#### YOUR TASK
Exactly as they appear below, repeat the lines from the one with "Mua hàng (88, 1069)" through the one with "Hướng dẫn đặt hàng (38, 2202)", and no others.

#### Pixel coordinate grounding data
+++

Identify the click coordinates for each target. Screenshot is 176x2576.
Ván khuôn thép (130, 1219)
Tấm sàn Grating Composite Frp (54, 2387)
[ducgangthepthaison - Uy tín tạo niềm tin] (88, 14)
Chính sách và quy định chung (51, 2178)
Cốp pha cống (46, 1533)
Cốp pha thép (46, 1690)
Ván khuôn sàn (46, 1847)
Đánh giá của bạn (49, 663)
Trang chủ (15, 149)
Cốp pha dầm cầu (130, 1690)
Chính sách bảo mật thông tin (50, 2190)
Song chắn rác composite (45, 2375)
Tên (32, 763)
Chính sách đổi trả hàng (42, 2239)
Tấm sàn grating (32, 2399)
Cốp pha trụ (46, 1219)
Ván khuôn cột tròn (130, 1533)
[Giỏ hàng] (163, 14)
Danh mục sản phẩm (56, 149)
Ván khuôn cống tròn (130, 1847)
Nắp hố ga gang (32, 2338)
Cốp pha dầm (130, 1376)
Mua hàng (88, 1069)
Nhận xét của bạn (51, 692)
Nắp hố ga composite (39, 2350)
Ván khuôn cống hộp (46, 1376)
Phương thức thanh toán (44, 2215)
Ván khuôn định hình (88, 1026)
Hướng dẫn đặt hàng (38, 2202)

+++

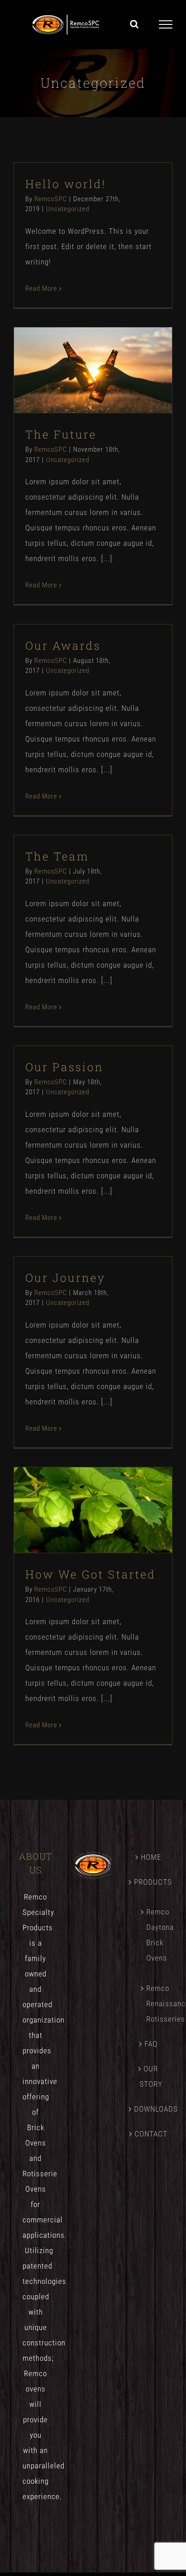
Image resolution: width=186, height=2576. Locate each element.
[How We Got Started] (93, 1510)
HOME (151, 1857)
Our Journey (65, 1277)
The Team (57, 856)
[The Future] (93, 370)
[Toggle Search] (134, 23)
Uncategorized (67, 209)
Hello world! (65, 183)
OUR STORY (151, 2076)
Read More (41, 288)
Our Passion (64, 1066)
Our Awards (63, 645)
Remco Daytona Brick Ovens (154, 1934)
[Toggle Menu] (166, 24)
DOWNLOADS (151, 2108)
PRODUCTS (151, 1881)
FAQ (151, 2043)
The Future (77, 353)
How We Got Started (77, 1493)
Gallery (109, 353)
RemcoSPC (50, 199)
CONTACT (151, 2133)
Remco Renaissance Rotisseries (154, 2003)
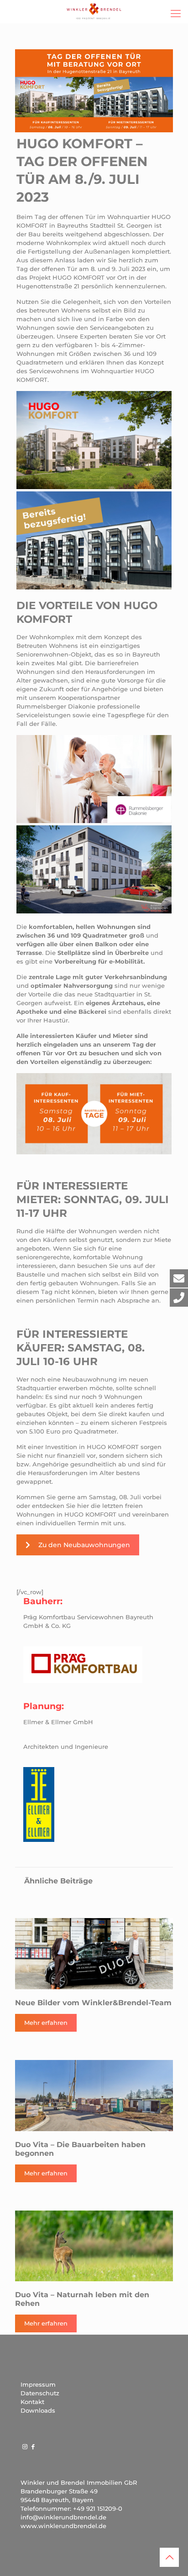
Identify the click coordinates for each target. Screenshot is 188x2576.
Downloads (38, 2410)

+++

#### EXERCISE RESULT
Mua hàng (88, 1069)
Nhận xét của bạn (51, 692)
Nắp hố ga composite (39, 2350)
Ván khuôn cống hộp (46, 1376)
Phương thức thanh toán (44, 2215)
Ván khuôn định hình (88, 1026)
Hướng dẫn đặt hàng (38, 2202)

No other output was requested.